Not enough is known about treating malaria in pregnancy

Few studies compare the effects of different drug regimes in pregnant women, and many of the best studies were conducted in Southeast Asia, where malaria transmission rates are low, says researcher Lois Orton of the University of York in England. “Reliable research about the benefits and harms of treatments for malaria in pregnant women is scarce,” Orton says.

The review appears in the July issue of The Cochrane Library, a publication of The Cochrane Collaboration, an international organization that evaluates medical research. Systematic reviews draw evidence-based conclusions about medical practice after considering both the content and quality of existing medical trials on a topic.

In one of the studies analyzed by Orton and colleagues, a combination of the drugs artesunate and mefloquine was slightly better than the drug quinine at clearing malaria parasites from the bloodstream and reducing fever in pregnant women.

The risk of treatment failure was 9 percent less in the group receiving the combination drug regime, compared to treatment failure rates in the quinine group, the researchers found. The study included 106 women in Thailand.

The researchers reviewed six studies of antimalarial drugs in pregnant women in Southeast Asia and Africa. All of the women had uncomplicated malaria, meaning that they were ill and infected with the malaria parasite but not at immediate risk of dying from the disease. The studies included 513 women in their second or third trimester of pregnancy.

The studies tested a variety of antimalarial drugs, which complicated the reviewers’ task of determining if any of the drug regimes should be recommended, according to Orton. “As trials were all rather small and varied in the treatments evaluated, it is not surprising that this review was unable to demonstrate any clear direction for policy,” Orton says.

One of the surprising findings of the study, according to the reviewers, was the lack of drug trials conducted in Africa, where malaria is endemic. According to Dr. Judith Robb-McCord of Roll Back Malaria, a World Health Organization group dedicated to reducing worldwide malaria infection rates by 2010, 30 million women become pregnant each year in sub-Saharan Africa. However, malaria transmission rates in the area are so high that women may have some immunity to the disease by the time they become pregnant, preventing serious illness in some cases.
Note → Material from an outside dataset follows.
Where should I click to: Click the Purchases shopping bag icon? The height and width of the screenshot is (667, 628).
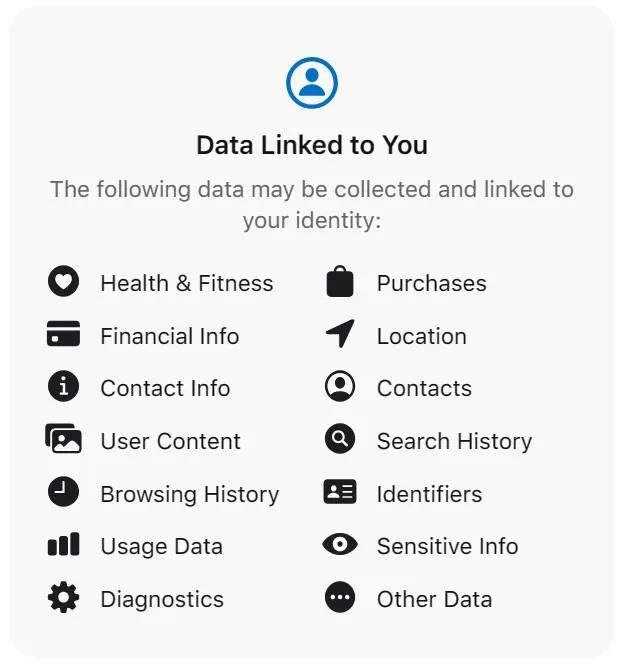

In Africa, therefore, drug trials focus on prevention rather than treatment of the disease, Orton and colleagues say. In Asia, on the other hand, transmission rates are low and the disease is unstable, which puts pregnant women at risk for severe, life-threatening cases of malaria. “Multiple-drug-resistant malaria is widespread in this region, so treatment options are limited and there is a push to find new drugs,” Orton explains.

Research shows that pregnant women attract twice the number of mosquitoes as non-pregnant women, which probably increases their risk of contracting malaria. The disease can cause severe anemia and parasitic infection in the fetus and increase the risks of preterm birth and maternal death. “Clearly, more trials are needed evaluating the current best regimens for malaria,” Orton says.